C’è un filo prezioso che lega il mondo del vino lombardo alla solidarietà: si chiama “L’Olimpo dei Vini Lombardi”, un progetto che nasce con un obiettivo nobile — raccogliere fondi per sostenere la ricerca contro la fibromialgia.
Promosso dall’associazione Terra e Sapore, di cui fa parte anche il giornalista Riccardo Lagorio, “L’Olimpo dei Vini Lombardi” è un percorso che unisce cultura del vino, territorio e beneficenza. Non un semplice evento, ma un vero e proprio concorso che, attraverso una selezione capillare dei migliori vini della regione, porterà nel marzo 2026 a una grande asta solidale in programma a Rovato, in provincia di Brescia.
Il progetto prende ispirazione anche dal legame con Milano-Cortina 2026, creando un ideale “Olimpo” in cui il vino lombardo celebra il suo valore identitario. I vini in gara sono suddivisi in sei categorie: bianchi, rossi, rosati, metodo classico, charmat e passiti.
A giudicare le etichette, una giuria composta da dieci commissari, selezionati con un criterio originale: cinque professionisti del mondo del vino — sommelier, ristoratori, gestori di enoteche — e cinque consumatori appassionati, scelti tra coloro che vivono il vino semplicemente come piacere quotidiano. Una doppia visione che permette di interpretare le etichette in modo autentico e trasversale.
Il percorso di selezione è già in corso e ha toccato diverse tappe significative del territorio. I vini passiti sono stati valutati a Volta Mantovana. I rosati a Puegnago del Garda. I bianchi in Valle Camonica, presso l’Osina. A breve sarà la volta dei rossi, con una sessione in programma a San Colombano al Lambro, in provincia di Milano.
Alla conclusione di tutte le sessioni, verranno selezionate le migliori trenta etichette lombarde. Queste, nell’evento finale di Rovato, verranno battute all’asta, con un ricavato destinato interamente alla ricerca contro la fibromialgia.
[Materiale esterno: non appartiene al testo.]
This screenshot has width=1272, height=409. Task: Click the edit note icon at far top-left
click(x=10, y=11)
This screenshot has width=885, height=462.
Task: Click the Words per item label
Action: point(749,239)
Un’asta speciale, dove a contendersi i vini non saranno solo appassionati e collezionisti, ma anche coloro che vogliono contribuire a una causa importante.
«Vogliamo che le migliori bottiglie della Lombardia possano diventare un simbolo concreto di solidarietà» spiega Riccardo Lagorio. «Non c’è modo migliore per unire la cultura del vino al desiderio di fare del bene».